### EXTRACTED INFORMATION

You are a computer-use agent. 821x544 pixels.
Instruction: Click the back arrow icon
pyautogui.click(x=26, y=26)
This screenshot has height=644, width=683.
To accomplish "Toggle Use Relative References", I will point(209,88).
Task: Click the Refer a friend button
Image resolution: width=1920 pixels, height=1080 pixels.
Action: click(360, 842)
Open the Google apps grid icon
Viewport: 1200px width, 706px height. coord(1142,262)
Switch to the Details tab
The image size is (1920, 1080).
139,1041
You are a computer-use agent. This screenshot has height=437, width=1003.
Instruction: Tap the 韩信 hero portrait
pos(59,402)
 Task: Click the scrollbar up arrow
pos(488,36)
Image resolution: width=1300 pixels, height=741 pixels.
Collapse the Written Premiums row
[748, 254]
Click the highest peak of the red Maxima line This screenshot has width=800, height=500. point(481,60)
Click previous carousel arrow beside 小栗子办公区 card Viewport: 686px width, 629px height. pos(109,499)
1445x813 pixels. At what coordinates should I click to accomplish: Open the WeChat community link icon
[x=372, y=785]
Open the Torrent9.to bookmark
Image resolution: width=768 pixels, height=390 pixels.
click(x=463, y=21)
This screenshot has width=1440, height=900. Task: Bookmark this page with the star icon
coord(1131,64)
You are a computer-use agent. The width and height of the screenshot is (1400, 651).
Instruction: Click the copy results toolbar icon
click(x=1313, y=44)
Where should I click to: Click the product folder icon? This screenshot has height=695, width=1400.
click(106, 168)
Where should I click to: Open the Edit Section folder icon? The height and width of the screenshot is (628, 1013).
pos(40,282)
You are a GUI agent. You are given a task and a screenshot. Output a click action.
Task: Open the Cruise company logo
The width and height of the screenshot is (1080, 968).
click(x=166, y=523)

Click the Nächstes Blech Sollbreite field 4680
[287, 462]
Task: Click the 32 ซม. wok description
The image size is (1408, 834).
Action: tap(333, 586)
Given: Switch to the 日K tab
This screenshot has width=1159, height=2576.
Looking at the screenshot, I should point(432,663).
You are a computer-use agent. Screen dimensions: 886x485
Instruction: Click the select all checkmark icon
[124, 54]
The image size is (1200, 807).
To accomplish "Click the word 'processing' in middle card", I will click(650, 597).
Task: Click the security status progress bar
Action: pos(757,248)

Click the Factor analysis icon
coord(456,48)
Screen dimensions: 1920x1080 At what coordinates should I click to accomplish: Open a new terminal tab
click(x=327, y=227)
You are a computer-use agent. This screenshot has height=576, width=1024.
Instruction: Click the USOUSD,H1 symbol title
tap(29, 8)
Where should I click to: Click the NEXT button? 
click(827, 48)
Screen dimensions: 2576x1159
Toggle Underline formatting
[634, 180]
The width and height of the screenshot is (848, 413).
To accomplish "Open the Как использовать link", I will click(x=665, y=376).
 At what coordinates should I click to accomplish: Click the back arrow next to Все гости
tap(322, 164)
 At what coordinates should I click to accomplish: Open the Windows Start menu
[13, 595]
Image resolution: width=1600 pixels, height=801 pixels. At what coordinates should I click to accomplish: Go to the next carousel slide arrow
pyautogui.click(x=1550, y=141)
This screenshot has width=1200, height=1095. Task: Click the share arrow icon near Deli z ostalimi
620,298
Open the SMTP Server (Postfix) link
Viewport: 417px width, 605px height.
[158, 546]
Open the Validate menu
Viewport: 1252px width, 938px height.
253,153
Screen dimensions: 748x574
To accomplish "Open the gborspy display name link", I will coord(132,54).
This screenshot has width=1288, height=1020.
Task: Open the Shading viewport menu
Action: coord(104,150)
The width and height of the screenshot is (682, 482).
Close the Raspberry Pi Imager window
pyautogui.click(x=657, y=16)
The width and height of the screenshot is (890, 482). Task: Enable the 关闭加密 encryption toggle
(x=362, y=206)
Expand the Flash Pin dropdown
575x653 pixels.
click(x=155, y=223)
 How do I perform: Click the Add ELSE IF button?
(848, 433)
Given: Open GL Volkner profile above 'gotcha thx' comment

### WORK TO DO
Please copy the records above from the line with "Where should I click to: Click the product" to the line with "pos(40,282)", keeping the requests, and add -105 to every coordinate in the answers. Copy only those lines.

### TASK RESPONSE
Where should I click to: Click the product folder icon? This screenshot has height=695, width=1400.
click(1, 63)
Where should I click to: Open the Edit Section folder icon? The height and width of the screenshot is (628, 1013).
pos(-65,177)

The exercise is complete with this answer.